ID Number: Q59462
1.00 1.10 1.11 4.20
OS/2
Summary:
To be able to effectively manage transactions, transaction logging
is always required. Without transaction logging, a transaction could
not be rolled back. Even a single UPDATE statement that affected
multiple rows could not be trusted to complete in an atomic fashion or
even at all if it were not being logged.
For this reason, there is no way to turn off transaction logging,
although bulk copy operations (BCP or SELECT INTO) can bypass logging
if you set DBOPTION 'SELECT INTO' to true.

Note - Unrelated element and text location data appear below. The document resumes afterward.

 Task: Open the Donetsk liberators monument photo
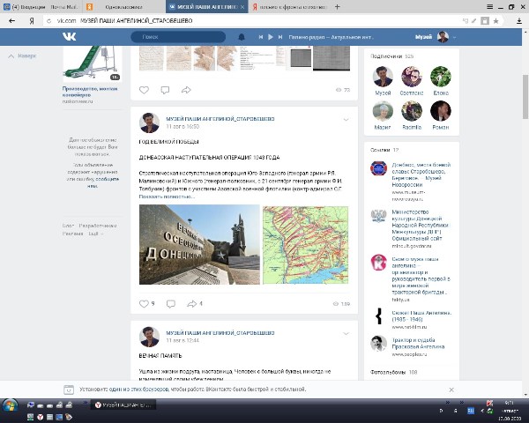[198, 245]
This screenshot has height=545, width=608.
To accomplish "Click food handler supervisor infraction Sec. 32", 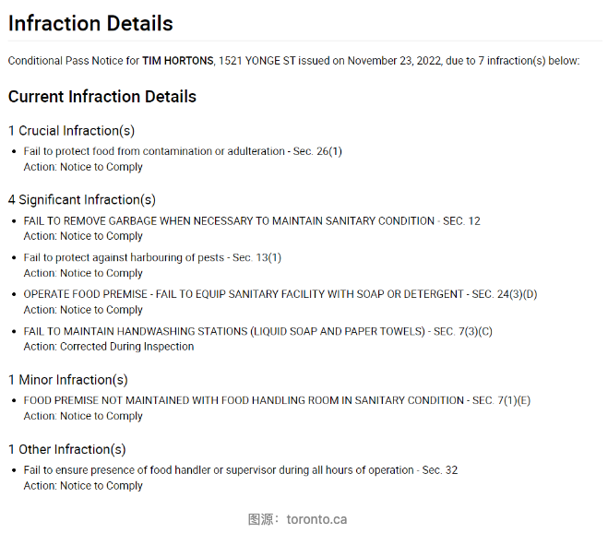I will coord(241,470).
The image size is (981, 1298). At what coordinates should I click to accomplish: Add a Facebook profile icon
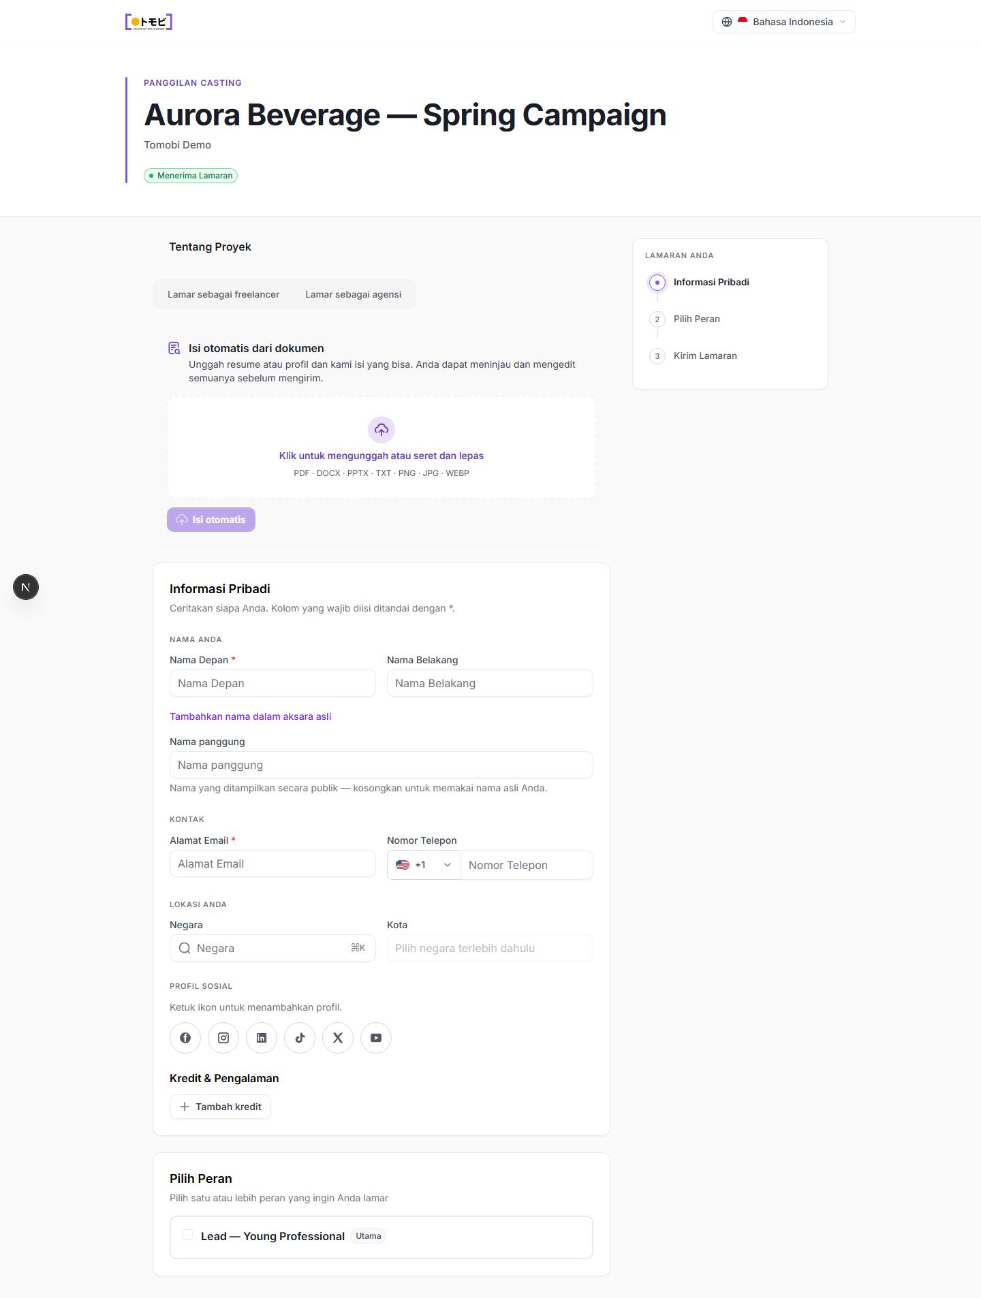pyautogui.click(x=185, y=1038)
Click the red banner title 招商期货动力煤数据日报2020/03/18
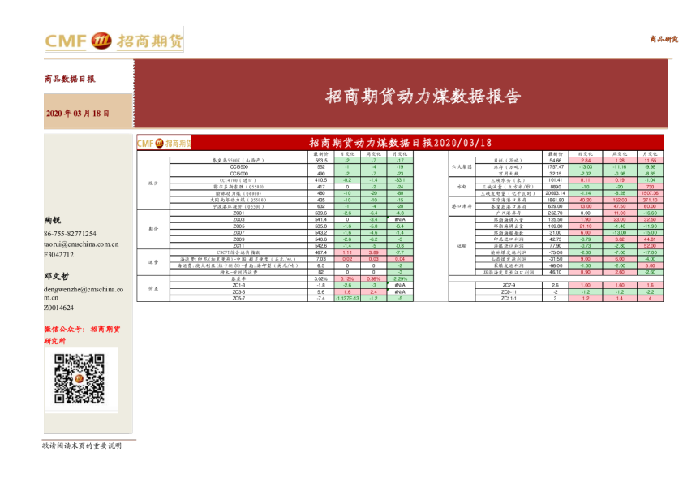The height and width of the screenshot is (483, 683). coord(401,143)
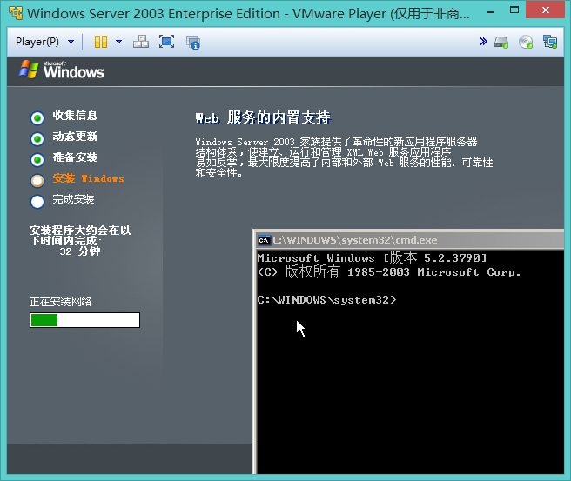Click the Send Ctrl+Alt+Del toolbar icon
This screenshot has width=571, height=481.
pos(141,42)
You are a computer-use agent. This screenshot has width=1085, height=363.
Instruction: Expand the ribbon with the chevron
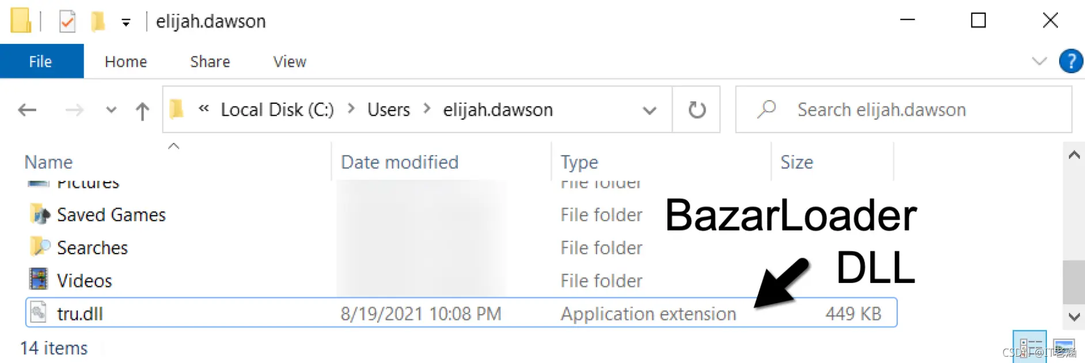pos(1039,61)
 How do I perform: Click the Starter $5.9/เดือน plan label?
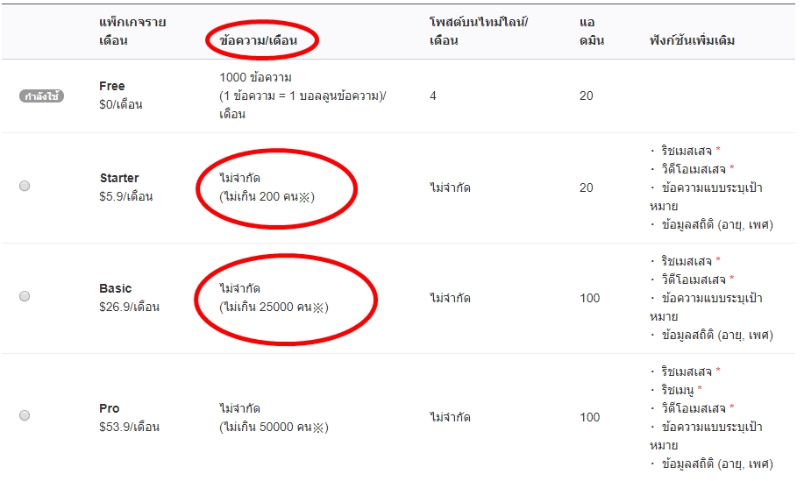click(x=126, y=187)
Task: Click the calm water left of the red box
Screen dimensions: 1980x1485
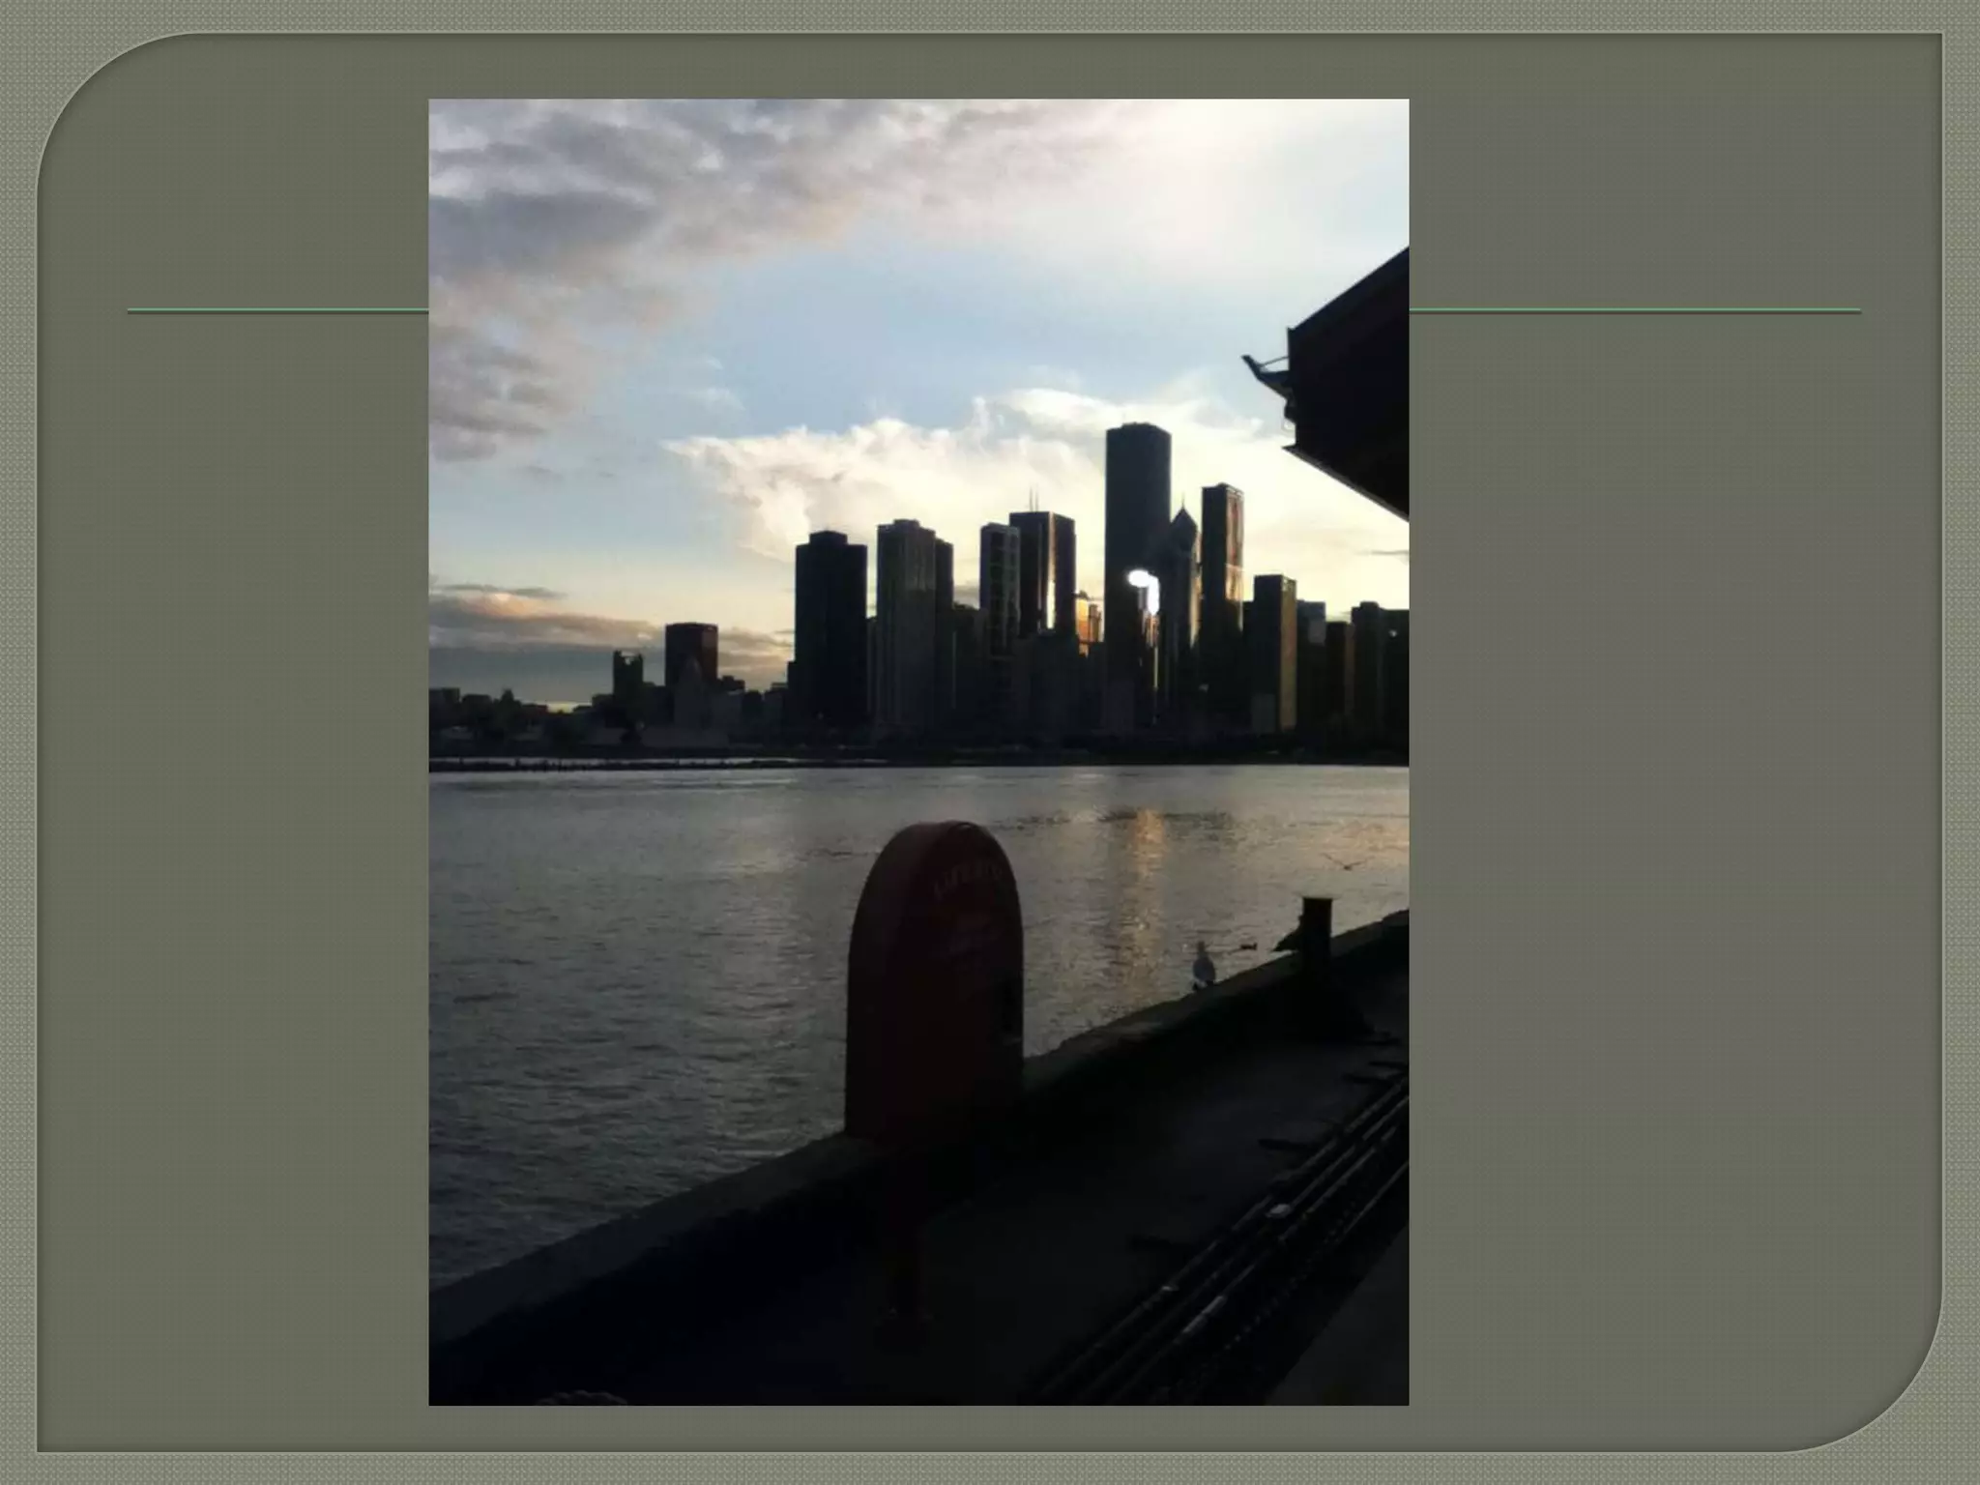Action: click(628, 967)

If you want to avoid the need to dump your transaction log, set
the TRUNCATE LOG ON CHECKPOINT option. By using this option, you can
keep the log at a minimum size; however, the log still must be large
enough to be able to roll back your largest single transaction. If
you perform a single update that affects many rows (or an entire
table), the log can still be very large indeed. If you encounter
this situation, you may be able to rewrite an UPDATE statement to
multiple UPDATE statements that each qualify only a subset of the
rows. (For example, where rows between 1 and 50000, then do another
udate where rows between 50001 and 100000.)
Note: There is a down side of using TRUNCATE LOG ON CHECKPOINT.Since
you are not maintaining the logs, you also are not able to do
incremental recovery. That is, you cannot recover except to the last
dump database. You also cannot recover from transaction dumps.